# Surface tension in a balloon wtih water [duplicate]

Imagine such situation:
We have an empty balloon. We put a long, narrow tube into this balloon and we fill it with water.
Then, the volume (and surface) of the balloon will start to increase. The pressure in the balloon will increase, too.
I conducted this reserach. I messured the height of the water in the tube (starting at the center of the balloon) and then the circumference of the balloon. Then, I calculeted diameter and pressure in the balloon

$d = L/ \pi$ (m)
$p = 10^5 + 1000 gh$ (Pa)

Then, I plotted the relation between diameter and pressure

What role in this project did surface tension play? How can I consult it to the math?

• Excuse me. I have already corrected my error. I made an error in Excel. – ILoveChess Apr 9 '16 at 11:57
• Yeah, it is presented on the graph – ILoveChess Apr 9 '16 at 12:44
• You asked a similar question before. Did Formula there given for duplicate not okay? – Anubhav Goel Apr 9 '16 at 12:50
• That formula is not entirely clear to me. – ILoveChess Apr 9 '16 at 12:54
• T= ∆p D. Can you elaborate what's not clear? – Anubhav Goel Apr 9 '16 at 12:55

Very interesting experiment you did!

1. The effect of surface tension due to the water/rubber and rubber/air interfaces is negligible.

For a radius of $R = 10$ cm, and taking a typical surface tension of $\gamma = 70$ mN/m, the increase of pressure in the balloon because of the interfaces is typiclally of the order of the Laplace pressure $\Delta p = 2 \gamma / R = 1.4$ Pa. This is totally negligible compared to the hydrostatic pressure in the ballon and the elastic energy of the membrane (see below).

2. There is another "surface tension" associated to the elastic energy of the membrane of the balloon, because of the elasticity of rubber.

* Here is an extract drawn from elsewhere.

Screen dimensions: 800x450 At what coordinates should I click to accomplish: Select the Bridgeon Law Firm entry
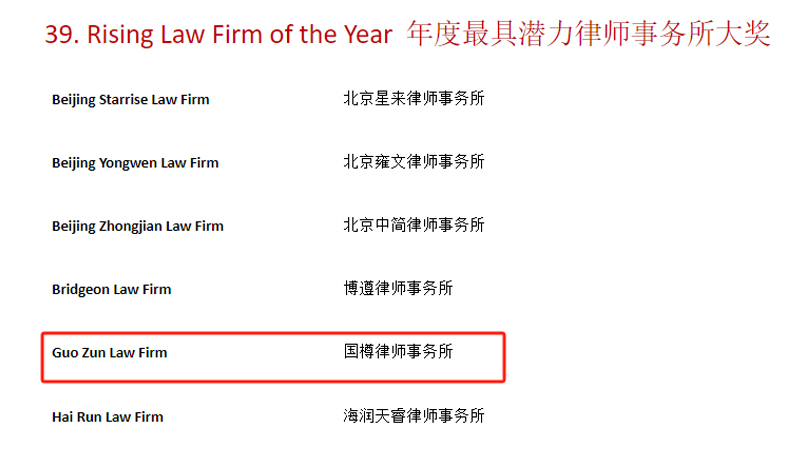(111, 290)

The problem is that it is not an energy that is proportional to the increase of area of the membrane by stretching. Also, modeling the rubber of the balloon as a linear elastic material is not a good approximation at all. A common model is the Mooney-Rivlin material. Using this material, the formula is rather complex [1]: $$\Delta p(r) = 2 s_1 \frac{d_0}{r_0} \left[ \frac{r_0}{r} - \left( \frac{r_0}{r} \right)^7 \right] \left[ 1 - \frac{s_1}{s_{-1}} \left( \frac{r}{r_0} \right)^2 \right]$$ with $s_1$ and $s_{-1}$ the Mooney-Rivlin constants of the rubber, $d_0$ the thickness of the unstretched membrane, and $r_0$ the radius of the unstretched balloon.

The link below also gives some values for a typical balloon:

$$s_1 = 3 \text{ bar, } s_{-1} = -0.3 \text{ bar and } \frac{d_0}{r_0} = 0.5 \times 10^{-2}$$

Figure 1 in the link is exactly what you want to plot. It shows that the elastic pressure increase is typically of the order of 2 kPa with the parameters in the article, which is similar to what you found. You can see that for a given pressure you apply, you can have up to three possible equilibrium radii of the balloon, so if you want to relate this graph to your measurements, you will need to remember exactly the evolution of the pressure and radius with time as you add water.

Finally, be careful that this formula is valid for a spherical balloon, filled with air. With water, the pressure may not be the same everywhere in the balloon. What you measured is the pressure where the tube enters the balloon.